Tutorials on Advanced Math and Computer Science Concepts

Trigonometric Integrals

Trigonometric functions appear in the natural world frequently, so understanding how to integrate them is essential to solving real problems. There are a number of situations we can have involving trigonometric function, and corresponding rules to solve them.

Example: Evaluate $\int cos^3(x)dx$

If we tried using the substitution rule, we would have $u = cos(x)$ and $du = -sin(x)dx$, which doesn't really help. However, we can manipulate this function to be easier to work with. If we factor our a $cos^2(x)$ term, we would have $\int (cos^2(x)cos(x))dx$

From here, we can use the trig identity, $sin^2(x) + cos^2(x) = 1$ to change the $cos^2(x)$ into $1-sin^2(x)$. This gives us the following integral.

$\int(1-sin^2(x))(cos(x))dx$

From here, we can now apply the substitution rule to get a solution. If we let u = sin(x), then du = cos(x)dx, giving us the integral $\int (1-u^2)du = u - \frac{1}{3}u^3 + C = sin(x) - \frac{1}{3}sin^3(x) + C$

When we have functions in the form $sin^m(x)cos^n(x)$, there is a set of rules we can follow to evaluate them correctly.

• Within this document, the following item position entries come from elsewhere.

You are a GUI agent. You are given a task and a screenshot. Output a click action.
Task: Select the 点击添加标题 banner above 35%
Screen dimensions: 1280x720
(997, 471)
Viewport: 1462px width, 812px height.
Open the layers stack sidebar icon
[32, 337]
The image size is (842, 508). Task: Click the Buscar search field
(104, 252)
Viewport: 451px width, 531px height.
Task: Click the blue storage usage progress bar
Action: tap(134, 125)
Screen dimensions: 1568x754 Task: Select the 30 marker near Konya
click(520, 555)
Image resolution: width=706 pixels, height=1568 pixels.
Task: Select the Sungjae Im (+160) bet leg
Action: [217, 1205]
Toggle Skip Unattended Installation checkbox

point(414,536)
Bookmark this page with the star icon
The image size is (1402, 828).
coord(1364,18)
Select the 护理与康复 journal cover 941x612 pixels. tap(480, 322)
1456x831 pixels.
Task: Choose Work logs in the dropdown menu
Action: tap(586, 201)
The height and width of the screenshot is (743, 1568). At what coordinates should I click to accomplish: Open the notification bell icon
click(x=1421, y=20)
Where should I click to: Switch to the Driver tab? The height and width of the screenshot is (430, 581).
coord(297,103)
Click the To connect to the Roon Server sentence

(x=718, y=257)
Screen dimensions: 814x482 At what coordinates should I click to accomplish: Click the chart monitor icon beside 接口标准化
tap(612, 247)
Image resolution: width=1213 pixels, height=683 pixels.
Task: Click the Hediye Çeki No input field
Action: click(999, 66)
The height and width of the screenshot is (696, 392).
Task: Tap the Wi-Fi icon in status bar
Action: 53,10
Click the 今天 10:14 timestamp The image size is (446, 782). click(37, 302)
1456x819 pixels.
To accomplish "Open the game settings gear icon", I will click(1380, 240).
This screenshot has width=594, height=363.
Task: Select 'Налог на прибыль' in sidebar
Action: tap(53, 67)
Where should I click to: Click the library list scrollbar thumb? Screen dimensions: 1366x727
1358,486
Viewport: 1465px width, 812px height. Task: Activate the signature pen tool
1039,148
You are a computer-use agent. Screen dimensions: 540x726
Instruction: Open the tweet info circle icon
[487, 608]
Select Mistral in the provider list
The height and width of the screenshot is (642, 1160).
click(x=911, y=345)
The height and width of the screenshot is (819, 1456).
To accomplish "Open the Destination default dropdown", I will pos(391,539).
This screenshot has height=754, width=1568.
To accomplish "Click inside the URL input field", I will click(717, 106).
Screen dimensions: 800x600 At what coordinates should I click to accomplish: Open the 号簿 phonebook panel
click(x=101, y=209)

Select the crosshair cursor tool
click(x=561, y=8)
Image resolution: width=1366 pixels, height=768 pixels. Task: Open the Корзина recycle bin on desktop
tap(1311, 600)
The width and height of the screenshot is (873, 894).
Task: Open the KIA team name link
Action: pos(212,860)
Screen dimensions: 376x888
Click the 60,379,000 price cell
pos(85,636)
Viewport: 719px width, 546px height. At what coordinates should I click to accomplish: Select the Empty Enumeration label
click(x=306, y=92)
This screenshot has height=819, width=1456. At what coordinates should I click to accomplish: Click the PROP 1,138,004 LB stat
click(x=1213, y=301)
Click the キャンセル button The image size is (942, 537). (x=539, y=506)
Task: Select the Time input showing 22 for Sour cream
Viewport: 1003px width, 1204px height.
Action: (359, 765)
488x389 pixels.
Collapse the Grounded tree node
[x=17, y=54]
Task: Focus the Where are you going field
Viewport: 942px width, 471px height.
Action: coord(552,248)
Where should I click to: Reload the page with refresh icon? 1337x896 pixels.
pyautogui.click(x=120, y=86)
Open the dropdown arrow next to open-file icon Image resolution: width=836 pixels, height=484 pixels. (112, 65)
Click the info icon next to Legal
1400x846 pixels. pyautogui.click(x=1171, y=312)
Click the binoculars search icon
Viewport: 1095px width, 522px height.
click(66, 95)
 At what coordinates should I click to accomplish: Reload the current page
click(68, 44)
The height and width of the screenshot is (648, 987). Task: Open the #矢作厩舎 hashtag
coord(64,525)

Strategy for evaluating $\int sin^m(x)cos^n(x)$

1. If the power of cosine, n, is odd (n = 2k+1), save one factor of cosine and use $cos^2(x) = 1-sin^2(x)$ to express the remaining factors in terms of sine: $\int sin^mcos^{2k+1}dx = \int sin^m(x)(cos^2(x))^kcos(x) dx = \int sin^m(x)(1-sin^2(x))^kcos(x) dx$, then substitute u = sin(x)
2. If the power of sine is odd (m = 2k+1), save one factor of sine and use $sin^2(x) = 1 - cos^2(x)$ to express the remaining factors in terms of cosine: $\int sin^{2k+1}(x)cos^n dx = \int (sin^2(x))^kcos^n(x)sin(x)dx = \int (1-cos^2(x))^k cos^n(x) sin(x) dx$, then substitute u = cos(x)
3. If both the power of sine is odd and the power of cosine is odd, then either 1 or 2 can be used.
4. If the powers of both sine and cosine are even, use the half angle identities $sin^2(x) = \frac{1}{2}(1-cos(2x))$ or $cos^2(x) = \frac{1}{2}(1+cos(2x)$

We can also evaluate functions that include tan(x) and sec(x)

Strategy for evaluating $\int tan^m(x)sec^n(x) dx$

1. If the power of secant is even (n = 2k), save a factor of $sec^2(x)$, and use $sec^2(x) = 1+tan^2(x)$ to express the remaining factors in terms of tan(x): $\int tan^m sec^{2k} dx = \int tan^m(sec^2(x))^{k-1}sec^2(x) dx = \int tan^m(x) (1+tan^2(x))^{k-1} sec^2(x) dx$, the substitute u = tan(x)
2. If the power of tangent is odd (m = 2k+1), save a factor of sec(x)tan(x) and use $tan^2(x) = sec^2(x) - 1$ to express the remaining factors in terms of sec(x): $\int tan^{2k+1}(x)sec^n(x) dx$
$= \int (tan^2(x))sec^{n-1}(x) sec(x)tan(x) dx$
$= \int (sec^2(x) - 1)^k sec^{n-1}(x)tan(x) dx$, then substitute u = sec(x).